La exploración física arroja los siguientes datos:
- Los movimientos pasivos son de amplitud completa excepto la rotación externa 60º y la abducción 130º ambas restringida por el dolor.
- Los movimientos activos que están limitados son:
- Elevación anterior 110º
- Abducción 80º
- Rotación externa 50º
Tanto la rotación interna como la extensión son normales y toleran y vencen resistencia
- En el contexto funcional se practicaron las siguientes pruebas:
- Mano nuca: negativa, solo con la asistencia del otro miembro.
- Mano espalda: limitada, llega la mano hasta el sacro
- Mano hombro opuesto: positivo, llega sin dificultades.
Rehabilitación
Se ejecutó el plan de recuperación músculoarticular y de reeducacion sensoriomotriz por un período de cuatro meses con una frecuencia primaria de quince sesiones continuadas en días hábiles hasta la erradicación del dolor para luego completar el resto del tratamiento con una frecuencia de tres veces por semana combinado con la recuperación funcional en las actividades laborales, hogareñas y recreativas propias del paciente.
Las actividades funcionales propias se plantearon en dos etapas:
1) Hasta la recuperación del movimiento por encima de los 90º grados y la recuperación muscular para cargar pesos.
- Laborales: como la persona se encontraba con baja médica se buscó darle trabajos de lectoescritura.
- Hogareñas: comer en forma totalmente autónoma, limpieza de utensillos de cocina (platos, vasos, cubiertos, etc.), manejo de materiales varios de bajo peso
- Cuidados personales: bañarse, maquillarse y vestirse evitando peinarse y colocarse el corpiño abrochándolo por atrás.
- Recreacionales: la paciente no realizaba actividades recreacionales significativas, por ello se comenzó a persuadirla de la importancia del ejercicio.
2) Preparación para el regreso a la vida cotidiana
- Laborales: se intensifica la actividad anterior y sobre el final vuelta a las actividades profesionales.
- Hogareñas: trabajo más intenso como manejo de materiales con aumento de cargas progresivas por toda la amplitud de los movimientos.

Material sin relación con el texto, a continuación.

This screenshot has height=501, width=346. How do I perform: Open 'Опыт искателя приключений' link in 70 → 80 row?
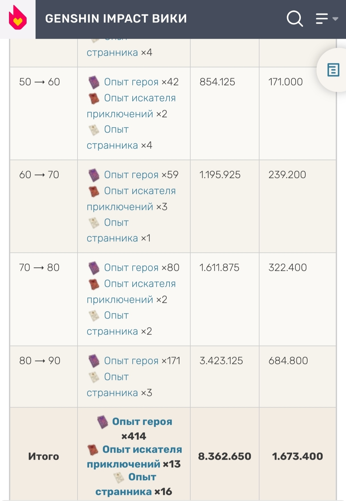tap(140, 284)
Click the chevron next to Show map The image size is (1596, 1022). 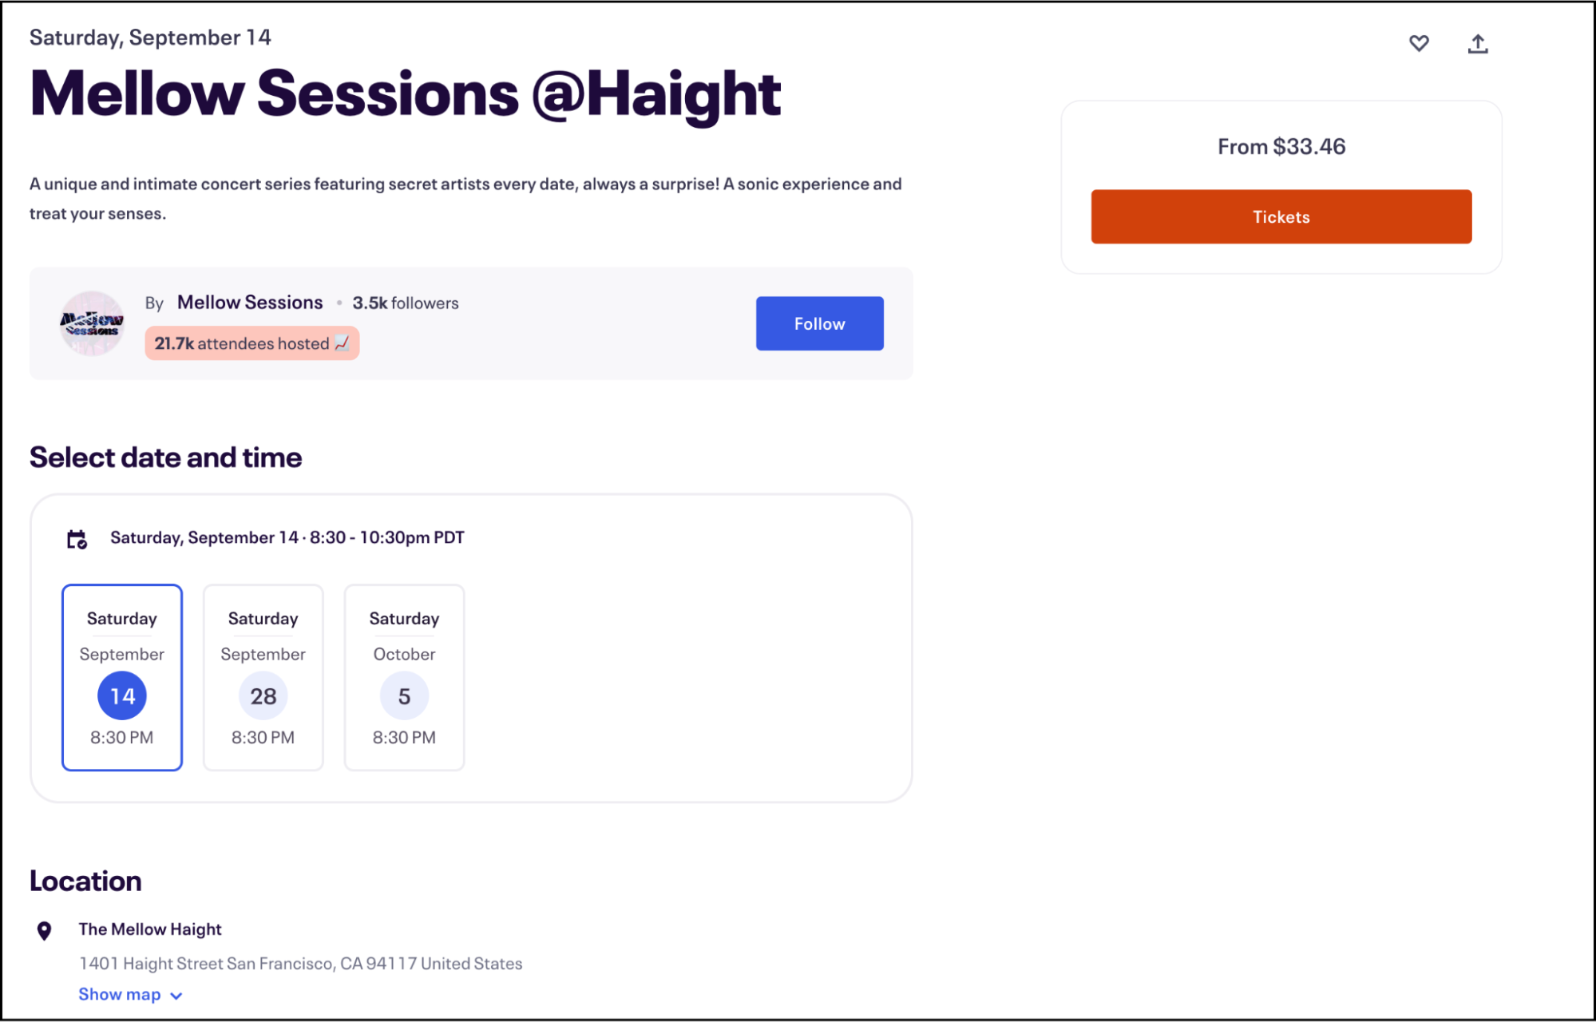point(177,995)
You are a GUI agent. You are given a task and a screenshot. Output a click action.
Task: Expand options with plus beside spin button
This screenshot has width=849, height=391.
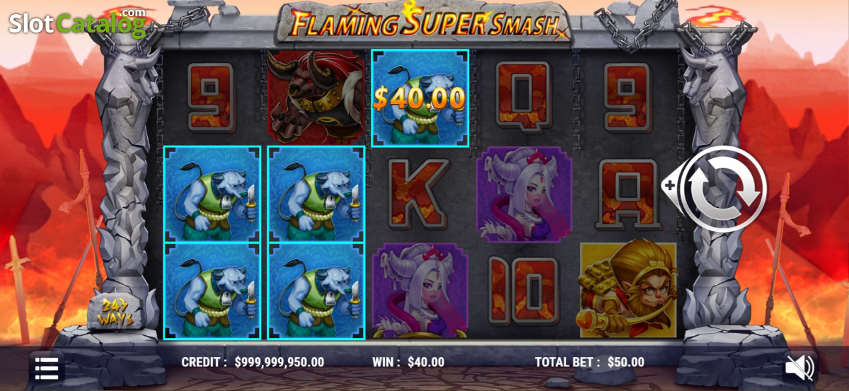click(x=671, y=187)
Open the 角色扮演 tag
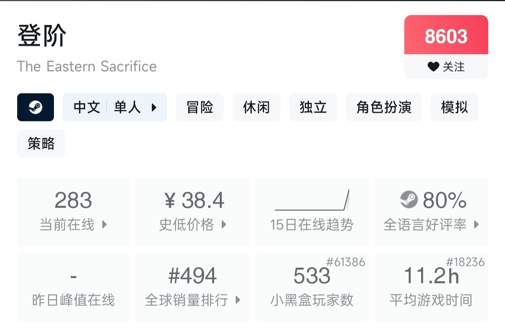 coord(384,107)
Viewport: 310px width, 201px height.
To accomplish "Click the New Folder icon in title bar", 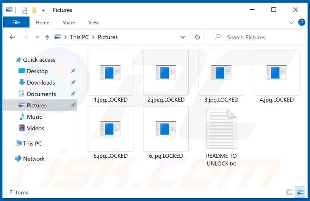I will (34, 10).
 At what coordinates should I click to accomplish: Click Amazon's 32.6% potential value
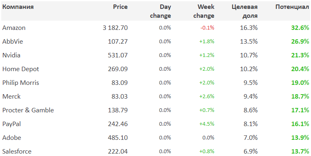[x=300, y=28]
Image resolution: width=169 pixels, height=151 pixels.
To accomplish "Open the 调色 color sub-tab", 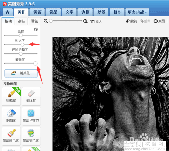I will pos(34,21).
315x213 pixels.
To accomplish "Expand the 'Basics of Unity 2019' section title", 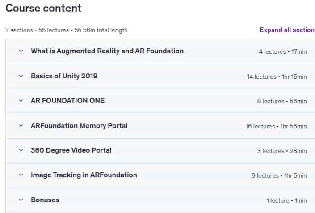I will point(64,76).
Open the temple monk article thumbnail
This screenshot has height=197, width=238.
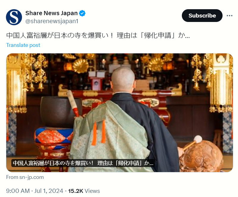coord(119,113)
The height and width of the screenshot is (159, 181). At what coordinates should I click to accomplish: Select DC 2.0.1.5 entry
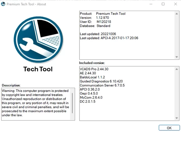tap(87, 102)
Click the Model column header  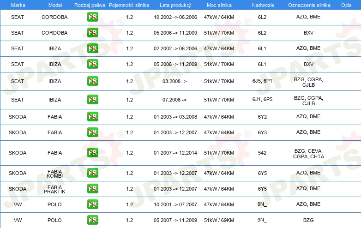54,4
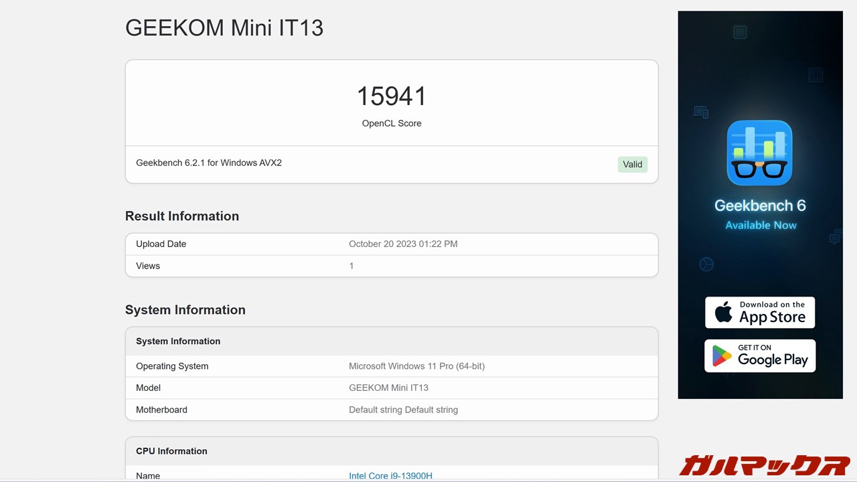The image size is (857, 482).
Task: Click the Views count row
Action: click(x=392, y=266)
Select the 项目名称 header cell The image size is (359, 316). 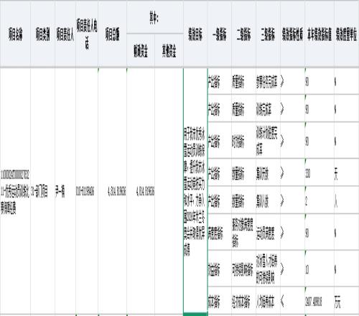tap(15, 34)
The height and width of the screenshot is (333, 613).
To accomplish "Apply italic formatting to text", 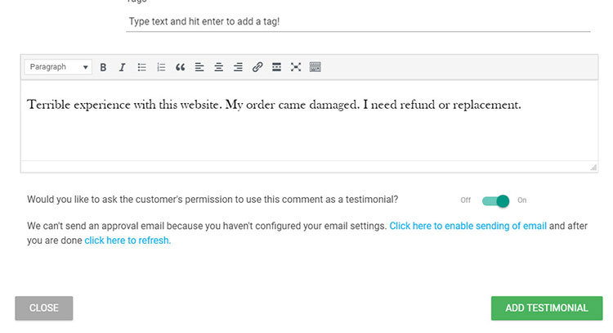I will [122, 67].

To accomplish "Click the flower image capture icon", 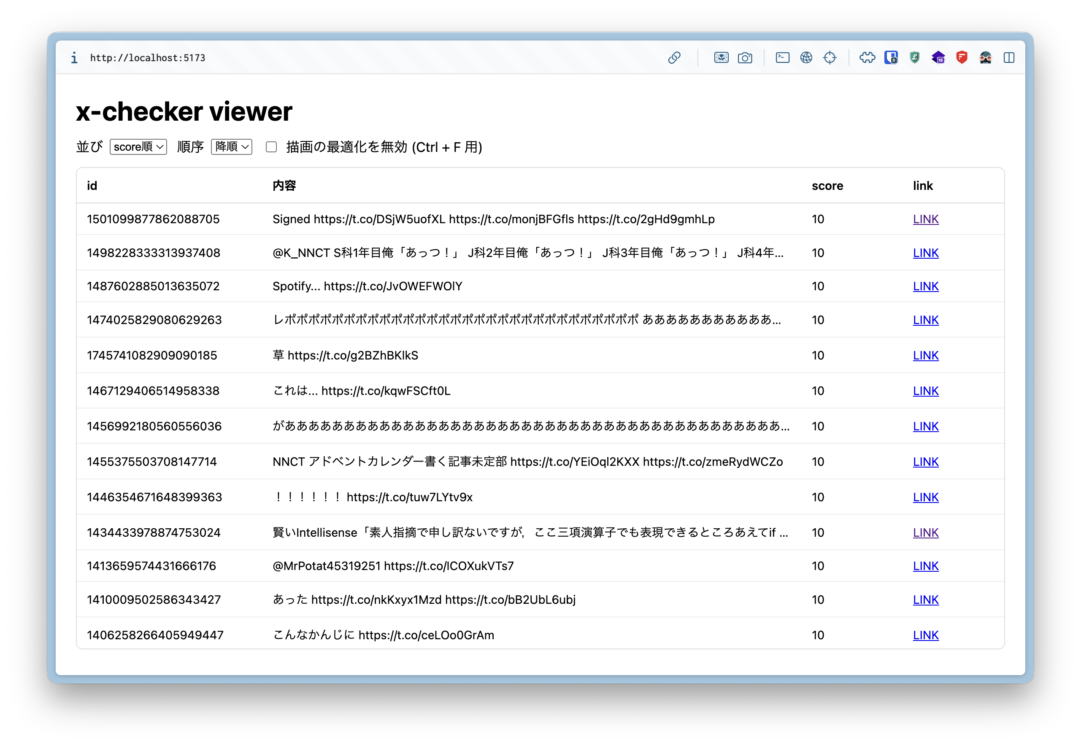I will click(x=721, y=57).

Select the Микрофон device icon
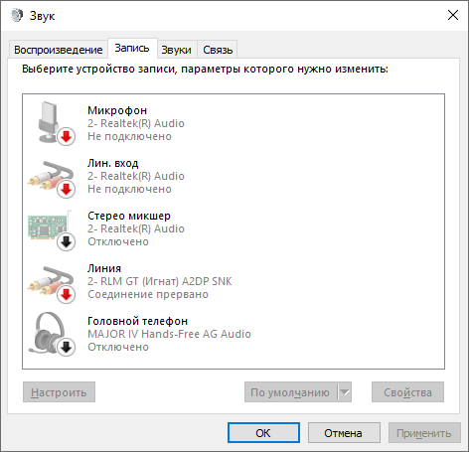click(53, 123)

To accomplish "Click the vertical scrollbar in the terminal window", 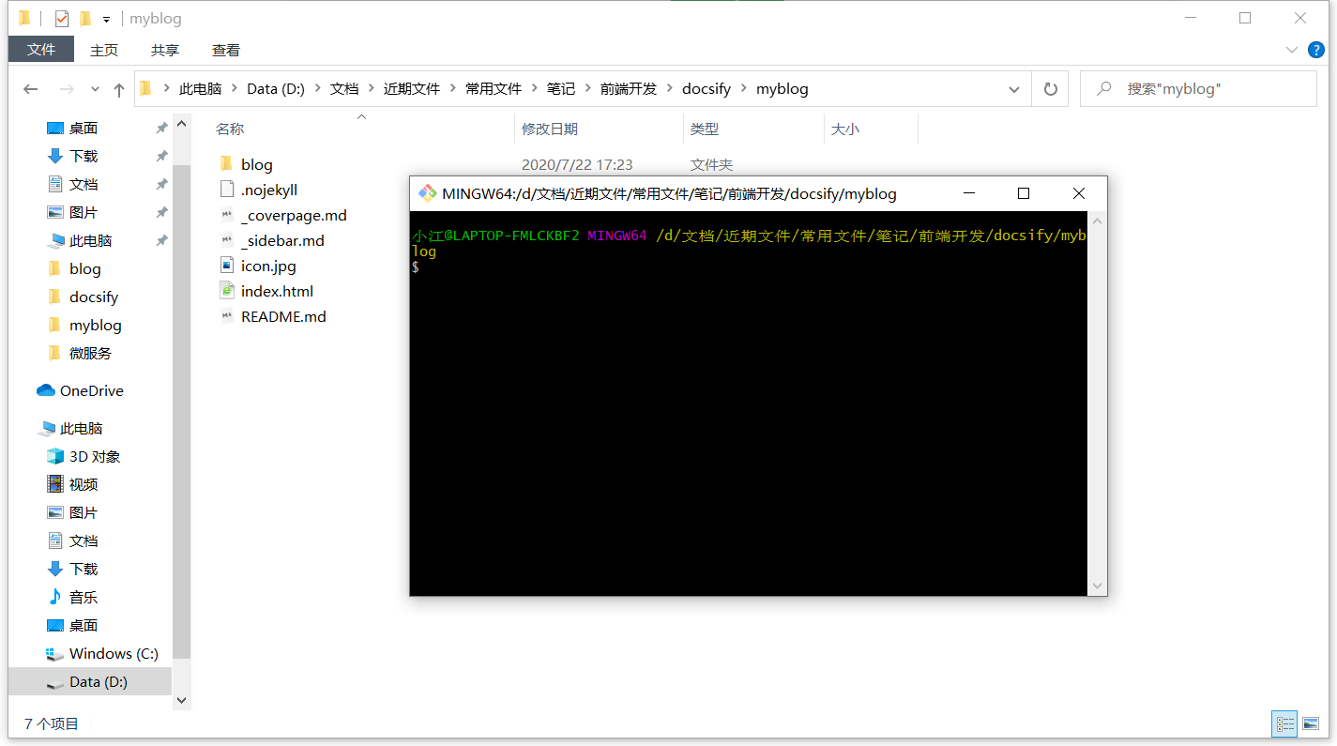I will tap(1097, 403).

- Cuidados personales: se busca la posibilidad de peinarse y abrochar el corpiño por detrás.
- Recreacionales: la paciente comienza actividad aeróbica de caminata y ejercitación guiada en medio acuático.
Al finalizar este periodo se vieron los siguientes resultados:
- Reducción considerable de dolor presentándose ocasionalmente en zona cervicodorsal cuya intensidad no impide la ejecución de las actividades.
- Recuperación manifiesta y suficiente de los movimientos
- Desarrollo muscular acorde con las exigencias de la vida diaria aunque no existe posibilidad de esfuerzos elevados aun.
BIBLIOGRAFIA
1- Oscar Granillo Valdes. Reumatismos de partes blandas. Editorial Universitas. 2002.
2- Oscar Granillo Valdes. Reumatismos. Editorial Universitas. 2003.
3-Loyber Isaias, Varela Susana. Bases neurofisiológicas del dolor. Editorial Universitas. 2002.
4- Kapandji. Fisiología articular.Tomo I y III. Editorial Panamericana. Cuarta reimpresión. 2004.
5- Busquet, Leopold. Las cadenas musculares tomo I y II. Editorial Paidotribo. Quinta edición. 2003.
6- Serra, Rosa; Díaz Josefina; De Sande Luisa: Fisioterapia en traumatología, ortopedia y reumatología. Editorial Masson. Segunda edición. 2003.
7- Gilles Orgelet. Terapia manual del sistema miofascial. Editorial Masson. 2002.
8- Grenne Walter. Essentials. Bases para el tratamiento de las afecciones musculoesqueléticas. Editorial Panamericana. 2002.
9- Viel, E. y Blanc,A. Comportamiento motor del miembro superior. Enciclopedia médico quirúrgica. Elsevier. Paris.
10- Liojar,J; Expert;J; Mercanton, G ; Radey, A. Rehabilitación del hombro. Enciclopedia médico quirúrgica. Elsevier. Paris.
11- Plaja, Juan. Analgesia por medios físicos. Editorial MC Graw-Hill: Interamericana. 2003.
12- Prentice, William. Técnicas de rehabilitación deportiva. Editorial Paidotribo. 1997.
13- Guyton, Arthur. Tratado de fisiología médica. Editorial Mc Graw- Hill. Interamericana. 2001.
14- Latarjet , M ; Ruiz Liard, A. Anatomía humana. Editorial Panamericana. 1995.